Written evidence submitted by Lloyd's
of London
1. Lloyd's welcomes the opportunity to respond
to the Select Committee's Inquiry into the Government's proposed
changes to the system of financial regulation in the UK.
2. Lloyd's is the world's leading specialist
insurance market and wrote more than £22 billion of premium
income in 2009. It is the fifth largest reinsurer in the world
and the second largest surplus lines insurer in the US. In 2010,
78 syndicates underwrite insurance at Lloyd's, covering all classes
of non-life business from more than 200 countries and territories
worldwide. Its headquarters are located in the City of London
and it is regulated by the Financial Services Authority.
3. The Committee's website identifies a
number of questions which the Committee may look at. We do not
propose to address the questions individually but to provide both
general and specific comments on some of the main issues which
the proposed changes raise for the insurance sector and the Lloyd's
market in particular.
GENERAL COMMENTS
(a) The current UK regulatory system
4. The Government's motive for wishing to
propose changes to the current UK regulatory system is explained
in its consultation paper "A new approach to financial regulation:
judgment, focus and stability". The paper states that "there
were real and significant failings in the UK regulatory framework"
and that the most obvious failing was "that no single institution
has the responsibility, authority or powers to monitor the system
as a whole, identify potentially destabilising trends and respond
to them with concerted action".
5. In light of this finding, we agree it
makes sense that a Financial Policy Committee (FPC) be established
to monitor the UK financial system's stability and to take action
in response to rules and vulnerabilities in the system although
we believe that the FPC should have at least one member with background
and experience in the general insurance sector (please see specific
comments below).
6. The Government's consultation paper explains
that the financial turbulence of the last few years has exposed
serious weaknesses in conventional micro-prudential supervision
and regulation of the financial sector although it also notes
that the FSA has taken "significant steps to improve its
performance in this area" recently by implementing a more
intrusive and proactive approach to the regulation of firms.
7. We would note that our experience of
being regulated by the FSA has been a positive one. The FSA has
been a leading insurance regulator with a strong reputation for
the quality of its supervision of general insurance. We do however
recognise that, due to the banking crisis, the Government has
determined that fundamental change is required to the system of
regulation in the UK. We do not seek to oppose this but are concerned
to ensure that the system of insurance regulation that has served
the UK industry well over the last nine years is not damaged as
the Government seeks to address perceived inadequacies in the
management of systemic risk within the banking sector.

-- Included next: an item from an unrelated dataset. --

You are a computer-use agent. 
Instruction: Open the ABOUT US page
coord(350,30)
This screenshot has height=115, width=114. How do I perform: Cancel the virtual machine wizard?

8. Since the FSA assumed its supervisory
responsibilities, it has established itself as a leading player
on the global stage. Its influence can be seen in the EU's development
of Solvency II, which is informed by the FSA's experience of its
Insurance Capital Assessment System (ICAS) and in the Insurance
Core Principles of the International Association of Insurance
Supervisors (IAIS), international compliance with which is strongly
encouraged by the Financial Stability Board's Framework for Strengthening
Adherence to International Standards. FSA staff have thus made
significant contributions to a more harmonised global insurance
supervisory environment, which has benefited UK insurers which,
like Lloyd's, have an international focus.

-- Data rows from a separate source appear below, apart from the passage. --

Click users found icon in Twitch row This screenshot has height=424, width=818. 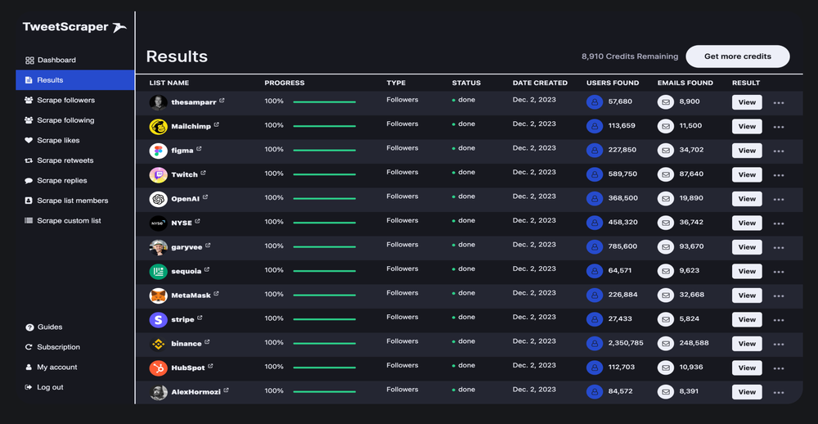(595, 174)
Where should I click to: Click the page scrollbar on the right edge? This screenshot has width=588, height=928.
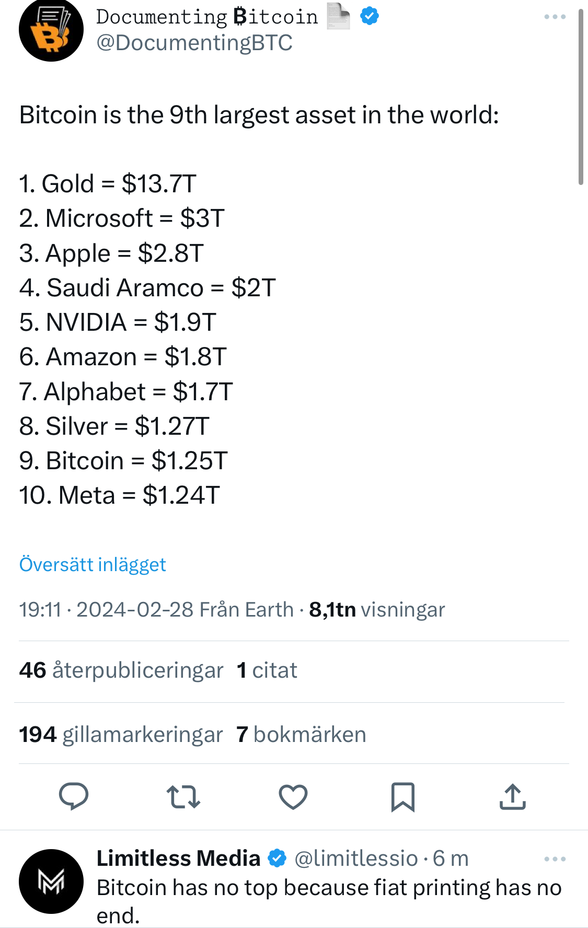581,97
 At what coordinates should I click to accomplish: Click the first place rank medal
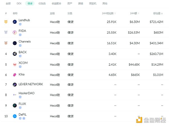click(x=6, y=22)
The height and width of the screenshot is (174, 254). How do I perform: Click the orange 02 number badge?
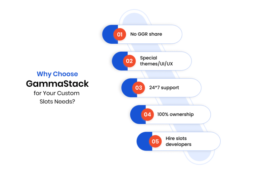tap(129, 61)
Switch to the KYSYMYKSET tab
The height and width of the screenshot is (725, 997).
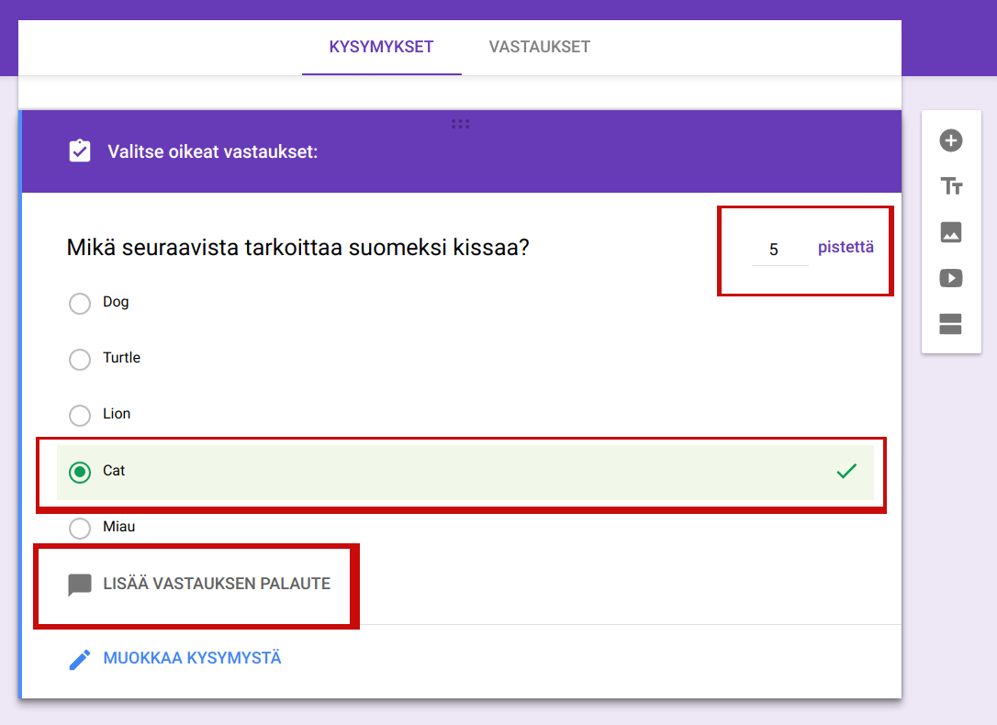click(381, 47)
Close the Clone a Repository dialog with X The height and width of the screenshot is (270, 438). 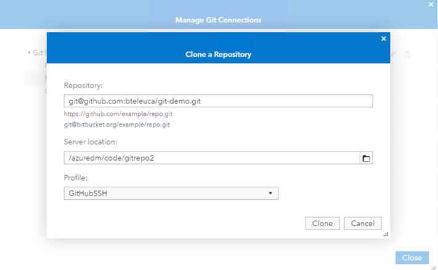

(b) The differences between the insurance
and banking sectors
9. The Government's consultation paper proposals
focus on lessons to be learnt from the banking crisis and on banking
supervision. This is understandable given that the previous Government
felt obliged to part-nationalise two of the largest banks in the
world at a cost to the tax payer of hundreds of millions of pounds.
10. However, any consideration of reforms
to the structure and substance of financial services supervision
as a whole must take account of the fact that the financial services
sector has different constituent parts. Although the insurance
and banking industries form part of the broader financial services
sector, there are very significant differences between them in
terms of their business models, key activities and risk profiles.
11. It is also the case that the two industries
performed very differently during the financial crisis.
12. The insurance sector, certainly on the
non-life side, has navigated the global financial crisis fairly
well to date. Indeed the Lloyd's market has traded very profitably
during recent years and, notwithstanding the banking crisis, its
financial strength has continued to grow.
13. Research has also demonstrated that
there are differences in the extent to which the activities of
the two industries present potential risk to the global financial
system. A recent report by the Geneva Association on "Systemic
Risk and Insurance"[18]
found that the core activities of insurers and reinsurers are
not a cause of systemic risk and do not represent a threat to
the global financial system. This view has been broadly endorsed
by the International Association of Insurance Supervisors (IAIS).
In a June 2010 Position Paper on "Key Financial Stability
Issues",[19]
the IAIS commented that:
"The insurance sector is susceptible
to systemic risks generated in other parts of the financial sector.
For most classes of insurance, however, there is little evidence
of insurance either generating or amplifying systemic risk within
the financial system itself or in the real economy."
14. It is therefore vital that the specificities
of the insurance sector are taken into proper account in the design
of the new regulatory architecture. The consultation paper focuses
almost entirely on the supervision and regulation of banks. The
result is that it lacks detail as to how exactly supervision of
the insurance sector is to be undertaken by the authorities and
how an appropriate separation of banking, insurance and other
financial services oversight responsibilities will be achieved.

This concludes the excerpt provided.